The “plainvis.xsl” stylesheet is used to format the input text as an html page with the toponyms highlighted; DEEP has a special version which adds links back to the source gazetteer. The gazmap script pulls this html page together with the xml list of candidate placename locations (in the $outdir/gaz.xml file described earlier) and adds a map display created by plotting the locations using Google Maps. The three components are combined in a single file named $outdir.display.html. Various examples are shown in the Practical Examples chapter, including Geoparser display file for news text input, which has the maps panel at the top (green markers for top candidates, red for others), the tagged text on the left and the $outdir/gaz.xml list on the right.

If the -top option is specified then an additional set of files is created, with only the top candidate locations (green markers) retained. Herodotus display file shows an example.

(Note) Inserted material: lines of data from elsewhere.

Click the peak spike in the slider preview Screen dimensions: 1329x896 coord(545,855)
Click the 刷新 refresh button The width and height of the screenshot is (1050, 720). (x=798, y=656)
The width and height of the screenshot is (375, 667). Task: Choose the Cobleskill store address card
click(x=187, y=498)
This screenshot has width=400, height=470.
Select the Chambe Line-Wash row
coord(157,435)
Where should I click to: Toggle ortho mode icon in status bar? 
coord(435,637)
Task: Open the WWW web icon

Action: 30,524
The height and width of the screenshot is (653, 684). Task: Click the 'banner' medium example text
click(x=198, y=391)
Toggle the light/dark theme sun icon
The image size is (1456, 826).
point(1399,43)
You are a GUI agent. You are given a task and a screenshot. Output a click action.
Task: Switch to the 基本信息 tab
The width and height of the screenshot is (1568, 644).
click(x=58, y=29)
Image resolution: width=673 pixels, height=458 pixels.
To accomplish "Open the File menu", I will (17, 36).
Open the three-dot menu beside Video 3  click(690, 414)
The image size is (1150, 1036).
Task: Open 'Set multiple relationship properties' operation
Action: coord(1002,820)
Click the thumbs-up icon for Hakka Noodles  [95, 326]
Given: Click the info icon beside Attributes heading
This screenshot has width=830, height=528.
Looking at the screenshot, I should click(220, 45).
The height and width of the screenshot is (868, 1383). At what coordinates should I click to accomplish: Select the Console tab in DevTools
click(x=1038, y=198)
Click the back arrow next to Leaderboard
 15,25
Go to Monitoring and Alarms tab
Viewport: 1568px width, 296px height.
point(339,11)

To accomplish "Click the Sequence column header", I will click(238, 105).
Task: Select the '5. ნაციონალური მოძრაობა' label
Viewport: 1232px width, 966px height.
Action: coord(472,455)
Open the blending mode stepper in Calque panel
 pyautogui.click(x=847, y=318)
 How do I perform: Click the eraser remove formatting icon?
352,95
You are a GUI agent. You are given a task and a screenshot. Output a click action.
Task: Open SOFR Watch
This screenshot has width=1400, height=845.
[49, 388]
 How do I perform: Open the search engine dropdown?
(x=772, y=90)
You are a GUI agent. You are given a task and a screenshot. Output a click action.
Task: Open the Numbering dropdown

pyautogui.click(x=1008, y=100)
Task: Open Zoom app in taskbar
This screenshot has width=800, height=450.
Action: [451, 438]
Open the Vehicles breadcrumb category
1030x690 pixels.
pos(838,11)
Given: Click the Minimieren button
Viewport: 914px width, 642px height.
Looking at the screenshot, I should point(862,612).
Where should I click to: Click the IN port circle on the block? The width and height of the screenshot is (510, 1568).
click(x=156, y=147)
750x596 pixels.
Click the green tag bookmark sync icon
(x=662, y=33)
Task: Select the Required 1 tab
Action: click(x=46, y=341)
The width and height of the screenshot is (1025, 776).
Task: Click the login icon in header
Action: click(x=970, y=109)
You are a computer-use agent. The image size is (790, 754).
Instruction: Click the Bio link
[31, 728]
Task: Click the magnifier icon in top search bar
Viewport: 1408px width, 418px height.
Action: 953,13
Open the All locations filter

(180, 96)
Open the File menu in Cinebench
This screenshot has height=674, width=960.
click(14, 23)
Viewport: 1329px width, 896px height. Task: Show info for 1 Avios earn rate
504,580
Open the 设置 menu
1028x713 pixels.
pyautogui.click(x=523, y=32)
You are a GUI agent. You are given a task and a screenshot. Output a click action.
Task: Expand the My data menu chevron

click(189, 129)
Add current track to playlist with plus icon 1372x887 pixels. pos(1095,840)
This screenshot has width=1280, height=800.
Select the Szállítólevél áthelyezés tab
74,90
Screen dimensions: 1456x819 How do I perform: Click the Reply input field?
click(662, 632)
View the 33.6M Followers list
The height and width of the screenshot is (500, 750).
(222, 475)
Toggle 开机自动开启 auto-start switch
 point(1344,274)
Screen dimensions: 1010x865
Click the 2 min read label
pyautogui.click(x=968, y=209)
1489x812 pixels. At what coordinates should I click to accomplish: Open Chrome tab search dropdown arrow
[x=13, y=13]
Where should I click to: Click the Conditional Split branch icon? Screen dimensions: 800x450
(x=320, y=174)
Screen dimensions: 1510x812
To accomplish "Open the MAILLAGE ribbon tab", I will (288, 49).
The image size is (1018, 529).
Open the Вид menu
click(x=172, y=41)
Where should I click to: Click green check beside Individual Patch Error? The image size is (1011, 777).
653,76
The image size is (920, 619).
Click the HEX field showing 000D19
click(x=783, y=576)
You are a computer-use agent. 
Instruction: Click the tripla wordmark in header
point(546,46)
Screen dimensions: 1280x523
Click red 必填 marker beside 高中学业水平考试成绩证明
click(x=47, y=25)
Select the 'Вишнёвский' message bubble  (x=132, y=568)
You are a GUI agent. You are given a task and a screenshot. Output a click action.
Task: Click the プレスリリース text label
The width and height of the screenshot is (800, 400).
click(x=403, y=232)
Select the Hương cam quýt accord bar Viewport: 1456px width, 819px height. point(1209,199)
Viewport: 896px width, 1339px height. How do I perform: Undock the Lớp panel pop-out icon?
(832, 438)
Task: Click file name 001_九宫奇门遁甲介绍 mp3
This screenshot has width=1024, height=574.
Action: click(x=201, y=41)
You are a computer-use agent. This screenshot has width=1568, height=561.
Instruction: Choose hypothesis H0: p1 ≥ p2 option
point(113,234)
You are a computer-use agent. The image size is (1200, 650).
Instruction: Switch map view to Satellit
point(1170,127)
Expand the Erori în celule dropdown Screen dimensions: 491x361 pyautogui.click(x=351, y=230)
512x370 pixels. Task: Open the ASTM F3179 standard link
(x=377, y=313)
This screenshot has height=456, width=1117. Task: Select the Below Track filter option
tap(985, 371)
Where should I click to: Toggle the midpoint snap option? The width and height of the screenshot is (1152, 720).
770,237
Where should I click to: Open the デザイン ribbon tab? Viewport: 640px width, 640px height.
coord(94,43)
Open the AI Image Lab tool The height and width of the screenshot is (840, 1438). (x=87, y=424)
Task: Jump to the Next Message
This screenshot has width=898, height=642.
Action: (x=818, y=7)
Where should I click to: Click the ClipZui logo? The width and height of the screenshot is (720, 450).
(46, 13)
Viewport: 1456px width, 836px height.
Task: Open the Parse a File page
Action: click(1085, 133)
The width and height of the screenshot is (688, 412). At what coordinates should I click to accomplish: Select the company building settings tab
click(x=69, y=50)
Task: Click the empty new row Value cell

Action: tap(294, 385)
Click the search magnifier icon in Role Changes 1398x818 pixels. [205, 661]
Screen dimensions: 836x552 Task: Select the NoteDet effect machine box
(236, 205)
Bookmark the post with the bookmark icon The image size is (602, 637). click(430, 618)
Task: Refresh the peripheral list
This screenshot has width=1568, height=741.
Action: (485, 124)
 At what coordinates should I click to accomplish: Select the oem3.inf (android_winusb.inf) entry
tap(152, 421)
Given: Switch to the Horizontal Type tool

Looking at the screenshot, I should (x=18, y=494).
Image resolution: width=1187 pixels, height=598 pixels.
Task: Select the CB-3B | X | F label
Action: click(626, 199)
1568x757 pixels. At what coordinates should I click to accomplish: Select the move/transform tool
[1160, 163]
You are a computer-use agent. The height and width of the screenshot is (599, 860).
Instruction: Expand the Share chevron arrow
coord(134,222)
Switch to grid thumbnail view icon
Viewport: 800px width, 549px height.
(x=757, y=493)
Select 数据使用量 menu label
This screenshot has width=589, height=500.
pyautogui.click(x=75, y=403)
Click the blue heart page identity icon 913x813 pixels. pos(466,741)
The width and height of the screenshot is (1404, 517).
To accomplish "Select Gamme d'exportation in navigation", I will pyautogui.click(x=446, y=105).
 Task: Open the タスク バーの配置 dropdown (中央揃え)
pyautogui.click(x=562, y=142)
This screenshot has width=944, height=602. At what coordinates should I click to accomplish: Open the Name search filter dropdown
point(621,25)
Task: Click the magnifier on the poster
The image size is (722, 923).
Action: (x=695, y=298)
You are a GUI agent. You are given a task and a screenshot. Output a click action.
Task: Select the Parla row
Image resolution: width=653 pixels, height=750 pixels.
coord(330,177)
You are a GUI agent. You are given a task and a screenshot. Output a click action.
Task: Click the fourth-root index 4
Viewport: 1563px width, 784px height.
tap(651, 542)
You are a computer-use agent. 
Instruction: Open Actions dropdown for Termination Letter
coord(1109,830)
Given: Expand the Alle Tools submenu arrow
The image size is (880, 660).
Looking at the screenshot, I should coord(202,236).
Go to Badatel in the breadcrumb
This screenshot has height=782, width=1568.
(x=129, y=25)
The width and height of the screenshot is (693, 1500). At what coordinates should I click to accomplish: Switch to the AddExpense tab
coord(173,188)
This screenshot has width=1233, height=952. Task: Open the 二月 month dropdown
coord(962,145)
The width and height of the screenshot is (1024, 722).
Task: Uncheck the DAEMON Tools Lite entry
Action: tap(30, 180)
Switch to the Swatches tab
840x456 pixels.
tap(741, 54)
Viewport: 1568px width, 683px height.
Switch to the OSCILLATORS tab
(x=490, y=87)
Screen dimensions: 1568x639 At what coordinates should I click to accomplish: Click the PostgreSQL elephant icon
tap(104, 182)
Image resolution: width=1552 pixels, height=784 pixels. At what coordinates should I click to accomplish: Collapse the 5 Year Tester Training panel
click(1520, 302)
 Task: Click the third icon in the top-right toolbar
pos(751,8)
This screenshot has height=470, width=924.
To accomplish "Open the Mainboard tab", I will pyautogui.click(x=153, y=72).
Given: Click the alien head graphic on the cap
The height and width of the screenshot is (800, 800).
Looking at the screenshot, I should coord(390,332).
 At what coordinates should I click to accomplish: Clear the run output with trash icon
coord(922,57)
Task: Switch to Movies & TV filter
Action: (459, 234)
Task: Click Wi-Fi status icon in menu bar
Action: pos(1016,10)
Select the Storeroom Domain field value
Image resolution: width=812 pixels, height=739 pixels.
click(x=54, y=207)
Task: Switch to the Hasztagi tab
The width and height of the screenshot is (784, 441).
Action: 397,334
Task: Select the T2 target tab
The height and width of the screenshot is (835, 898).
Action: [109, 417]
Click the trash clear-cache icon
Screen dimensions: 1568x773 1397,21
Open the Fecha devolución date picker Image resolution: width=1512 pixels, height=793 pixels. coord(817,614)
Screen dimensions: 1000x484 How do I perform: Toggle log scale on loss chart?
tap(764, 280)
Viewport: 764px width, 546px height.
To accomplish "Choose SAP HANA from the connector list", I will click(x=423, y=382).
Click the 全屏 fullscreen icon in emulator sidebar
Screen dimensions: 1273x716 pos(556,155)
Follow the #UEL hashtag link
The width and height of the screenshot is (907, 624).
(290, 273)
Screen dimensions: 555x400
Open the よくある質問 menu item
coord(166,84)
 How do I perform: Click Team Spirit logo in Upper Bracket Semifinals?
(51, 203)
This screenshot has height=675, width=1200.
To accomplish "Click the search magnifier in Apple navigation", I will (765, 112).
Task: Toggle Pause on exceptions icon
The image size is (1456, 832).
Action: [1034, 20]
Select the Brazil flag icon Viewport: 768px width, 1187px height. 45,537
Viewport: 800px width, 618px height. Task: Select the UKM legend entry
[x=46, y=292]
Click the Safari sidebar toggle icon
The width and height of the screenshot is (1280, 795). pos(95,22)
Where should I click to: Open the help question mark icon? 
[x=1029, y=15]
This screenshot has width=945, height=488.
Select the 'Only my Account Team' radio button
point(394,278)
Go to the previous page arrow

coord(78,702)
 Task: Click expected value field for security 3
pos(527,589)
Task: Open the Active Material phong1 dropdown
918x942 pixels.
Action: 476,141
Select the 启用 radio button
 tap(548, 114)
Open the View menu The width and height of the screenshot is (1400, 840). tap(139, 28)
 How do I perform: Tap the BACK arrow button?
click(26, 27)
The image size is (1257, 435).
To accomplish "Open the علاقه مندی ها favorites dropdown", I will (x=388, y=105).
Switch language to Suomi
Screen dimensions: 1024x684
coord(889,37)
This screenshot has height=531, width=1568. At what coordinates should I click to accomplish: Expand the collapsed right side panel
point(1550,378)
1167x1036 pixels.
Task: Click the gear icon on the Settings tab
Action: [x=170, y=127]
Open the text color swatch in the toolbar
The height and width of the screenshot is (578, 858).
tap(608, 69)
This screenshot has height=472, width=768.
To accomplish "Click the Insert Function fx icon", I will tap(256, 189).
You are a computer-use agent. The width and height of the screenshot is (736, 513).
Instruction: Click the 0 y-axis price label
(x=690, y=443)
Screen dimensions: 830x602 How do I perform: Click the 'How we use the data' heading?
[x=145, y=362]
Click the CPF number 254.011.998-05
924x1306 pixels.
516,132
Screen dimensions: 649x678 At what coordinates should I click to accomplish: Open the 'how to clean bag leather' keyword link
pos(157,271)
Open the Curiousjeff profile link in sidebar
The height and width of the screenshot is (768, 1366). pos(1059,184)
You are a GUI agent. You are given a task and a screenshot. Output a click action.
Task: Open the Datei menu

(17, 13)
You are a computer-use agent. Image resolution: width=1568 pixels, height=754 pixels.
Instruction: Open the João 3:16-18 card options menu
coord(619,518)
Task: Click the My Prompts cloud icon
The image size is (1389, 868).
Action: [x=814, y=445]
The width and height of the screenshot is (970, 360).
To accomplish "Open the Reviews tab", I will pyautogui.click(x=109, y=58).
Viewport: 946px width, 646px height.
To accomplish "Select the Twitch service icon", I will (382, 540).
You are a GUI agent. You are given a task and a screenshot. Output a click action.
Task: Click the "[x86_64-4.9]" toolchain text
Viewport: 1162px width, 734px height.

Finally, the timeline script takes the tagged file and produces a display highlighting all the entities found: names, organisations and time expressions as well as locations. It also extracts the events detected and, where these can be given a specific date, uses javascript to create a timeline visualisation using a Simile widget. Timeline file shows an example of the $outdir.timeline.html file. The events found are listed in $, which is in the format required by the Timeline widget, as illustrated below:

<?xml version="1.0" encoding="UTF-8"?>
<data date-time-format="iso8601">
  <event start="2010-08-15T00:00:00Z" title="will face each other for a place in Sunday">
   Nadal and Murray set up semi showdown (CNN) -- Rafael Nadal and Andy
   Murray are both through to the semifinals of the Rogers Cup in Toronto,
   where they will face each other for a place in Sunday's final.

The complete file for this example is here (html documentation only).

In summary, with the -o out option, the following files are created:

File Description
$out.out.xml Main output: tagged and geogrounded text
$out.gaz.xml Locations list
$out.gazlist.html Locations list in html format
$out.gazmap.html Locations plotted on Google maps
$out.geotagged.html Geotagged text as html file
$out.display.html 3-panel display: map + text + locations list
$out.gazlist-top.html Top-ranked candidate list in html format
$out.gazmap-top.html Top-ranked locations plotted on Google maps
$out.display-top.html 3-panel display: map + text + top-locations list
$out.nertagged.xml Output from NER stage
$ Events extracted in Timeline format
$out.timeline.html Display page with all NEs and timeline

The three “*-top*” files are only produced if the -top option is used.